** YOUR ASSIGNMENT **
In the listing that follows, the lines starting at the one containing "Click the 2.71868 value tag in SCB/BANK chart" and ending at the one containing "Choose Vector Converter in File Converters" are to be returned exactly, both boundary lines included, and no others.
------ DATA
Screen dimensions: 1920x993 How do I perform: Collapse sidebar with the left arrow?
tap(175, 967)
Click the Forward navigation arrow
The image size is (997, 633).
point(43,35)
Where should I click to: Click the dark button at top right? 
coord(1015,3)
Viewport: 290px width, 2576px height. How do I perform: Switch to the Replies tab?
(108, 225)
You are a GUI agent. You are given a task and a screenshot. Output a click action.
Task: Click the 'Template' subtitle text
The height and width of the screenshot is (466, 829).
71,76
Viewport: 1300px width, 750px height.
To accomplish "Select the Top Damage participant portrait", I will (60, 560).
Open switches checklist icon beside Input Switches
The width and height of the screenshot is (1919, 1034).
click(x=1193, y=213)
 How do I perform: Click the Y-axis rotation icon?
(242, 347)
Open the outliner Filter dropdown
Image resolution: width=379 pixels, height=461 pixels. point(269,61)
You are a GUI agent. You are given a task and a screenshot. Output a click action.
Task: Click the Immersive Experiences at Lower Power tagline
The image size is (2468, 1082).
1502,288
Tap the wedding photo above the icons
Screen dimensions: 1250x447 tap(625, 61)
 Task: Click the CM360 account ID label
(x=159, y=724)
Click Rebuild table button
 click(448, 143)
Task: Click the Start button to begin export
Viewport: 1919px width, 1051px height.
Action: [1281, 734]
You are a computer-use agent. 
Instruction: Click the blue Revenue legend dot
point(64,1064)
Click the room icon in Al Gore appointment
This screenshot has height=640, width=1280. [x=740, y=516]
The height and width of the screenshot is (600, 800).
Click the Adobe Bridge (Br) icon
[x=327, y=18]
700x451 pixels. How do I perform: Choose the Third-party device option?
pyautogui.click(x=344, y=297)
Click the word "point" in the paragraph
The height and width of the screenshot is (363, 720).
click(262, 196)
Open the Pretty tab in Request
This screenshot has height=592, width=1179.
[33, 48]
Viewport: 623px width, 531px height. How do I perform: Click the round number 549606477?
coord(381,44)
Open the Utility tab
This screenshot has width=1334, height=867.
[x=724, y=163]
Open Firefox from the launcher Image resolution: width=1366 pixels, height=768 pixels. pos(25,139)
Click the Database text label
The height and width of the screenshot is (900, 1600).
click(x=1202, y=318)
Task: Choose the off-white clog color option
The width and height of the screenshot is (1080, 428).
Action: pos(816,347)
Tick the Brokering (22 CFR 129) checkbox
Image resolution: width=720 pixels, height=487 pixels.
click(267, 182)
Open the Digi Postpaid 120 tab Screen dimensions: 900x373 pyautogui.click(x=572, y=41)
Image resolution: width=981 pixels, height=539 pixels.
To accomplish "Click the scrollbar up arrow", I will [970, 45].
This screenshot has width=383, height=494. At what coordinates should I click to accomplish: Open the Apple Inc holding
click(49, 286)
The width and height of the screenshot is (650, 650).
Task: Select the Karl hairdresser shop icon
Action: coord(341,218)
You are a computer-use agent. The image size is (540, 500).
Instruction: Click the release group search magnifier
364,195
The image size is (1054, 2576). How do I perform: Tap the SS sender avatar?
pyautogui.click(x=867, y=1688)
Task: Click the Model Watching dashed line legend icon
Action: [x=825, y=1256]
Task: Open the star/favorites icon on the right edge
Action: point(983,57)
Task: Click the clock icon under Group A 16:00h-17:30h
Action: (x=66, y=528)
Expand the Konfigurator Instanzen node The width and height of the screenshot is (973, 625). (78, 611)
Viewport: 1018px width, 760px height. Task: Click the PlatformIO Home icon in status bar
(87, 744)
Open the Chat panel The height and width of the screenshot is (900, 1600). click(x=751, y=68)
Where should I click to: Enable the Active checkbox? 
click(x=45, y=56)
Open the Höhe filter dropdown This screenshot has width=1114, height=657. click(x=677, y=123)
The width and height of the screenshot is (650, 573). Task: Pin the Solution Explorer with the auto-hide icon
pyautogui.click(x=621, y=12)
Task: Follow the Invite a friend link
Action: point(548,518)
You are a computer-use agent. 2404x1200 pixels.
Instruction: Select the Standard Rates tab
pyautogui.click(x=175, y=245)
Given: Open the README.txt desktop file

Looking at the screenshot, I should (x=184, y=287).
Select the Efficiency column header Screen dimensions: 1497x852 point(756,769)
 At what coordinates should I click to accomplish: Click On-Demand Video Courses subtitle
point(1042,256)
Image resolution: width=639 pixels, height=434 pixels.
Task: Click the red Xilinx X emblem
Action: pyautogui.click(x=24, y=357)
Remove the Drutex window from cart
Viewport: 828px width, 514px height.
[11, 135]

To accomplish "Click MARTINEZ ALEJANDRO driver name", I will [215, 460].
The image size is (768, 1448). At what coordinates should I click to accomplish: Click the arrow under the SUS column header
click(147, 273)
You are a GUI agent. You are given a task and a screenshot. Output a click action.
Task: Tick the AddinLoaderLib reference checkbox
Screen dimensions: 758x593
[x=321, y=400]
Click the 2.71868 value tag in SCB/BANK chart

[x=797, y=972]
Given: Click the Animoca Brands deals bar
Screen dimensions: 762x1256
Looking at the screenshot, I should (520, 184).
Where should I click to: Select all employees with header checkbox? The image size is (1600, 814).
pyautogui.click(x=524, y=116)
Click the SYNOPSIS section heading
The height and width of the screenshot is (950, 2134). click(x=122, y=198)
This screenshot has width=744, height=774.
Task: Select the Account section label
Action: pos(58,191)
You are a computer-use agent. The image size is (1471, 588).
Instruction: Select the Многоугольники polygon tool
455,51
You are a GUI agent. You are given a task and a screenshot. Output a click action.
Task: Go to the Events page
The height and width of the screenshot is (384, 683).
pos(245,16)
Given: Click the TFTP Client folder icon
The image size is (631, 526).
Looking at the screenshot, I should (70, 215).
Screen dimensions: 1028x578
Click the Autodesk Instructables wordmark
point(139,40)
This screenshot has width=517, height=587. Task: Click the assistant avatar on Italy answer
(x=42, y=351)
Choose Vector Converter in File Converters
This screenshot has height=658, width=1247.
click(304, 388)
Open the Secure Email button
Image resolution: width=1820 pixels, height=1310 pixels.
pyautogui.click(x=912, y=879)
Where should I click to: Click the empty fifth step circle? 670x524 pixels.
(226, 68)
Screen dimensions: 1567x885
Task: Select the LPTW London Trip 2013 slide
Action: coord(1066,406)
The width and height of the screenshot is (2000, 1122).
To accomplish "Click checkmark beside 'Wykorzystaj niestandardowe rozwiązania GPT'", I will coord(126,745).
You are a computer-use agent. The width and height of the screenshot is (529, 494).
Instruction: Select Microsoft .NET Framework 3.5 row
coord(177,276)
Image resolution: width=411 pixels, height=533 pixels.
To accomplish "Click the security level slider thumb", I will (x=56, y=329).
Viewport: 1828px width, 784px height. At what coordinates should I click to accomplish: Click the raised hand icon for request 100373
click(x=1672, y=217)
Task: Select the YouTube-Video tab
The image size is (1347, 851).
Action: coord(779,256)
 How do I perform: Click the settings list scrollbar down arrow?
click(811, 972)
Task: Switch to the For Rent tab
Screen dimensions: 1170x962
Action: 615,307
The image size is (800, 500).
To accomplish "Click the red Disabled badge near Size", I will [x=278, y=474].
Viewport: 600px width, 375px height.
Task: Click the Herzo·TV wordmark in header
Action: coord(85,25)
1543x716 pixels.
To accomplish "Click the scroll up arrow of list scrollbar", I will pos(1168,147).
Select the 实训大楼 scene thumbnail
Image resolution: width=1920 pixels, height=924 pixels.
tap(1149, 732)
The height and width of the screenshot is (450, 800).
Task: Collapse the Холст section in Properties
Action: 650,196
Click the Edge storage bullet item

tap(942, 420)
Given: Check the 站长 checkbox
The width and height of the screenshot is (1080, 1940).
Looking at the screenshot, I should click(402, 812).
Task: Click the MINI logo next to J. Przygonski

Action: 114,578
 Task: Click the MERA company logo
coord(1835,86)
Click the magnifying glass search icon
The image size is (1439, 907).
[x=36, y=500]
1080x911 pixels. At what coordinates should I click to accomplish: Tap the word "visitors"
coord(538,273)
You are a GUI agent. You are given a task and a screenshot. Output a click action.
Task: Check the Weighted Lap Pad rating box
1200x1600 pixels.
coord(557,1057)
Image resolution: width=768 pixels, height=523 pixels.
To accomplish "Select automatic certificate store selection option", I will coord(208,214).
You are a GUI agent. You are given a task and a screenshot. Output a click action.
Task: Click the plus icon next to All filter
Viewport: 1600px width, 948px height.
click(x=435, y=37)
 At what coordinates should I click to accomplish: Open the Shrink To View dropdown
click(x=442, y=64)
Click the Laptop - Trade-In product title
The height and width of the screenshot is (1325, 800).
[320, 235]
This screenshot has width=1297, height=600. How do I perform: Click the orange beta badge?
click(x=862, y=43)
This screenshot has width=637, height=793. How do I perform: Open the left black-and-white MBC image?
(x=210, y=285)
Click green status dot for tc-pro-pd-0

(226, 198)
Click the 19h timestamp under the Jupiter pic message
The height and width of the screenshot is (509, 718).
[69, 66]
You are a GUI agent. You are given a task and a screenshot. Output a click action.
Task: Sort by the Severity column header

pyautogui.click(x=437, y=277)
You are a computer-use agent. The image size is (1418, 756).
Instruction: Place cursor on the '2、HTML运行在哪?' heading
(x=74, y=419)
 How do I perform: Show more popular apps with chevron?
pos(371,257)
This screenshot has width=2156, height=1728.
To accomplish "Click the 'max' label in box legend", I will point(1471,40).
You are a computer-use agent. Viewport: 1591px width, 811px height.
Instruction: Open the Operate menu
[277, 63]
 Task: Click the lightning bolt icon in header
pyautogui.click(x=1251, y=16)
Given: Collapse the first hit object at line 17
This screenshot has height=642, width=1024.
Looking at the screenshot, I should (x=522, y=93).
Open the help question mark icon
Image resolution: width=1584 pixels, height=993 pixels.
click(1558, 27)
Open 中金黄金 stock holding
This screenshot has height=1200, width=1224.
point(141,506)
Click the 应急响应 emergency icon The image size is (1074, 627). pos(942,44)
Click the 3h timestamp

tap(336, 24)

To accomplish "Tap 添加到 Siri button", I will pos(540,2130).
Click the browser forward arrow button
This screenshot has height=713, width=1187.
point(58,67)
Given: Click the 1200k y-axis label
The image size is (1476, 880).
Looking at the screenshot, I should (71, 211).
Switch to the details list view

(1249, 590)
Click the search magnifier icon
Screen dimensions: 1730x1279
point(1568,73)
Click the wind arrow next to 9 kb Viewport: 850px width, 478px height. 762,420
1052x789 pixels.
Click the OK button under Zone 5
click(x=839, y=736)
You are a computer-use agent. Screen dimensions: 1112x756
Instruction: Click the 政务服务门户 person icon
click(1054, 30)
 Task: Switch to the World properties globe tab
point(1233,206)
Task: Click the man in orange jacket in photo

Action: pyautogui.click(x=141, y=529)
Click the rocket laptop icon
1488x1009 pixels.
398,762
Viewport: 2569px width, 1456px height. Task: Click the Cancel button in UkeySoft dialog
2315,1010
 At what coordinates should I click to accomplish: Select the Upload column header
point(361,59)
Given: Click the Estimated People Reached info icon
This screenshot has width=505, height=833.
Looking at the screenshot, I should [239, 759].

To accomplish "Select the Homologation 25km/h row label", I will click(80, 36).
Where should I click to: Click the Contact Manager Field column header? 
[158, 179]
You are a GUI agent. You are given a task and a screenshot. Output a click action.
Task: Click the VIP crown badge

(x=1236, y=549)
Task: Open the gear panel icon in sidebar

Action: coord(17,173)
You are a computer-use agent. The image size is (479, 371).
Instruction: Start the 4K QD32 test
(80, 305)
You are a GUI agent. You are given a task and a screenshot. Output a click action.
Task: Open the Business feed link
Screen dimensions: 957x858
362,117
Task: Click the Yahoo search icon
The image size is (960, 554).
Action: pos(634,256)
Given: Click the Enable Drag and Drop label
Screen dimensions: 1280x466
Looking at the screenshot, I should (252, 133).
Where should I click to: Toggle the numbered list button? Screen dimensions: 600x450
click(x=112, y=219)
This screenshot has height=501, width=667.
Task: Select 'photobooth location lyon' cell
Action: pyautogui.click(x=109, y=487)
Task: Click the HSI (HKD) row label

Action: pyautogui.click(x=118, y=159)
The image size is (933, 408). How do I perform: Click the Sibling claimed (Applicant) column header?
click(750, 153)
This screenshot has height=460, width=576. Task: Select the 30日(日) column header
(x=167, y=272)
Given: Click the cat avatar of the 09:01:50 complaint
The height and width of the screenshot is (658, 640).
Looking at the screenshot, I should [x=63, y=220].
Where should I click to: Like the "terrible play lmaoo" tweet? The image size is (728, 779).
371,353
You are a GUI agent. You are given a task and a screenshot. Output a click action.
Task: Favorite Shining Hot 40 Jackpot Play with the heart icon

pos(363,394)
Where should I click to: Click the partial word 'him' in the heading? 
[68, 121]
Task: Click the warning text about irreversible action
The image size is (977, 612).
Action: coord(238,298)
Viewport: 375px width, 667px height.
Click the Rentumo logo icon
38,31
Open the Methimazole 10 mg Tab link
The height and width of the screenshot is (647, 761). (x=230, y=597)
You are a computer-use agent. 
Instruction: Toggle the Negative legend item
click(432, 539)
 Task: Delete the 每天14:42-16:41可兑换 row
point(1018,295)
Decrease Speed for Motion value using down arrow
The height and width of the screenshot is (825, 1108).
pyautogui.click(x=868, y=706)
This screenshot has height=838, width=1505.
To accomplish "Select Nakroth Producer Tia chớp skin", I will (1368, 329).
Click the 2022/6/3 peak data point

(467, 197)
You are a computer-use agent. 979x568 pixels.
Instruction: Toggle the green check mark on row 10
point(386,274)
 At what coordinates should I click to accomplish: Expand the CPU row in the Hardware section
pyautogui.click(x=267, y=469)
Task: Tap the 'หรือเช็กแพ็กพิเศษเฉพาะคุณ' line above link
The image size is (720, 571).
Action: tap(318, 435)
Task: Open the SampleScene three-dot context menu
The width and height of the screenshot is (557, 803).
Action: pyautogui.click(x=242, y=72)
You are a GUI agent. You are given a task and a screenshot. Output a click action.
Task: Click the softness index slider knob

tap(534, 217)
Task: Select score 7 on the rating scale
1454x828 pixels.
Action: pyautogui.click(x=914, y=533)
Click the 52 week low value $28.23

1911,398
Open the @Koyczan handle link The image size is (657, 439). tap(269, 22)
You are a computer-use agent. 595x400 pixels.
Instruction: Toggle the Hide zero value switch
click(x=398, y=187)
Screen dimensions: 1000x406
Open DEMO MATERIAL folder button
------------
** RESULT **
Click the 2.71868 value tag in SCB/BANK chart

[x=797, y=972]
Given: Click the Animoca Brands deals bar
Screen dimensions: 762x1256
Looking at the screenshot, I should (520, 184).
Where should I click to: Select all employees with header checkbox? The image size is (1600, 814).
pyautogui.click(x=524, y=116)
Click the SYNOPSIS section heading
The height and width of the screenshot is (950, 2134). click(x=122, y=198)
This screenshot has width=744, height=774.
Task: Select the Account section label
Action: pos(58,191)
You are a computer-use agent. The image size is (1471, 588).
Instruction: Select the Многоугольники polygon tool
455,51
You are a GUI agent. You are given a task and a screenshot. Output a click action.
Task: Go to the Events page
The height and width of the screenshot is (384, 683).
pos(245,16)
Given: Click the TFTP Client folder icon
The image size is (631, 526).
Looking at the screenshot, I should (70, 215).
Screen dimensions: 1028x578
Click the Autodesk Instructables wordmark
point(139,40)
This screenshot has width=517, height=587. Task: Click the assistant avatar on Italy answer
(x=42, y=351)
Choose Vector Converter in File Converters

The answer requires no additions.